On day 2 of JavaOne 2008 conference, Emmanuel Bernard talked about Bean Validation framework (JSR 303). Emmanuel said that a typical JEE application requires the constraints applied in database, data access, business, and presentation layers and the constraint implementation logic is usually duplicated in all these layers. The goal of JSR 303 spec is to provide a uniform and layer agnostic way to express and implement a constraint. It also provides a Constraint Repository API to expose the list of constraints for a specific JavaBean. The constraints are defined in the bean (domain object) so the validation logic is close to the domain model. They can be added to bean, field, getter method, or even a graph of objects. He explained the "cascaded constraint checking" feature used to validate an object graph.

Developers can also define their own constraints by writing a custom annotation and decorating it with @ConstraintValidator tag. Emmanuel said that JPA 2.0 framework could use the bean validation framework to generate database constraints based on the bean constraint annotations. Other frameworks like Web Beans, JSF 2.0 and AJAX libraries could also use it for the validation requirements. JSR 303 specification is based on Hibernate Validator framework. It will be released as part of Java EE 6 specification.

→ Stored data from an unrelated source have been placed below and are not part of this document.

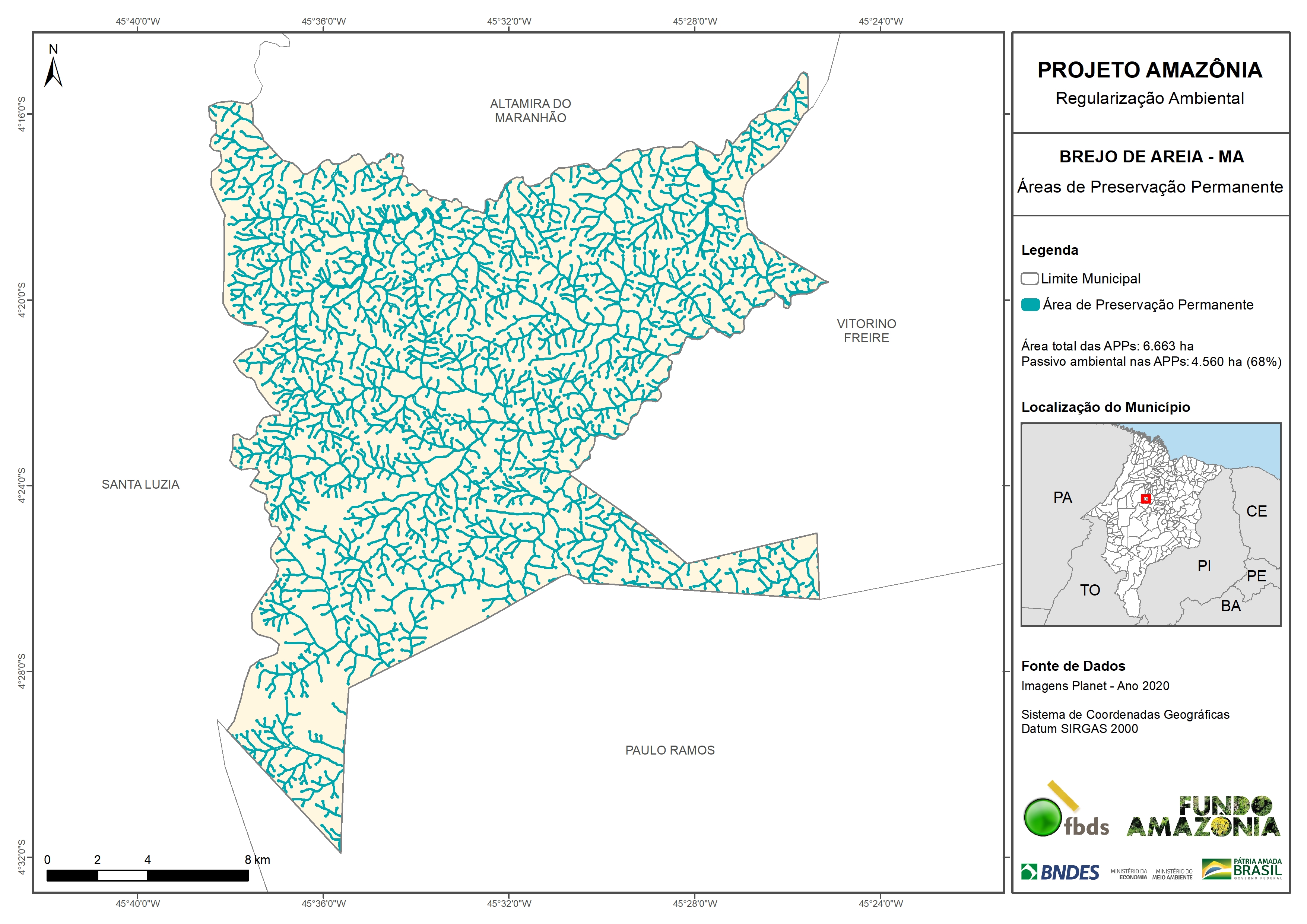Screen dimensions: 1307x924
Task: Click the red municipality marker in inset map
Action: pyautogui.click(x=1146, y=499)
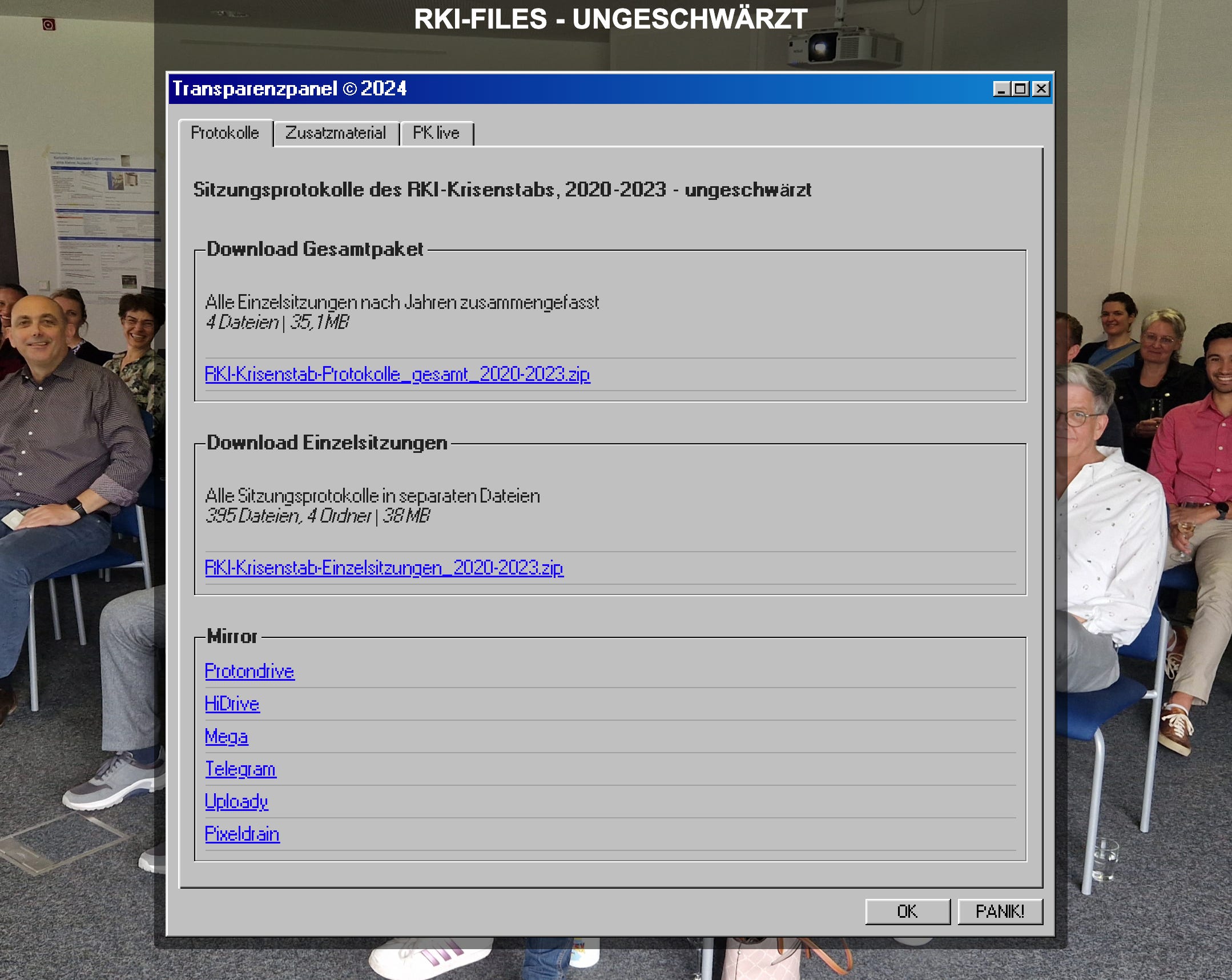Open the HiDrive mirror link
Viewport: 1232px width, 980px height.
tap(232, 704)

Earlier in the day during the keynote session, Thomas Kurian and Oracle developer team previewed the upcoming features of Oracle Fusion Middleware 11g which include Complex Event Processing and Business Activity Monitoring in their SOA Suite, WebCenter Suite for developing Enterprise 2.0 and Social computing applications. The developer team also demonstrated the grid computing support that BEA WebLogic and Coherence Grid products offer to the enterprise developers running their applications in a virtualized application server environment. They also showed JRockit administration console and how to configure the JVM to perform deterministic Garbage Collection.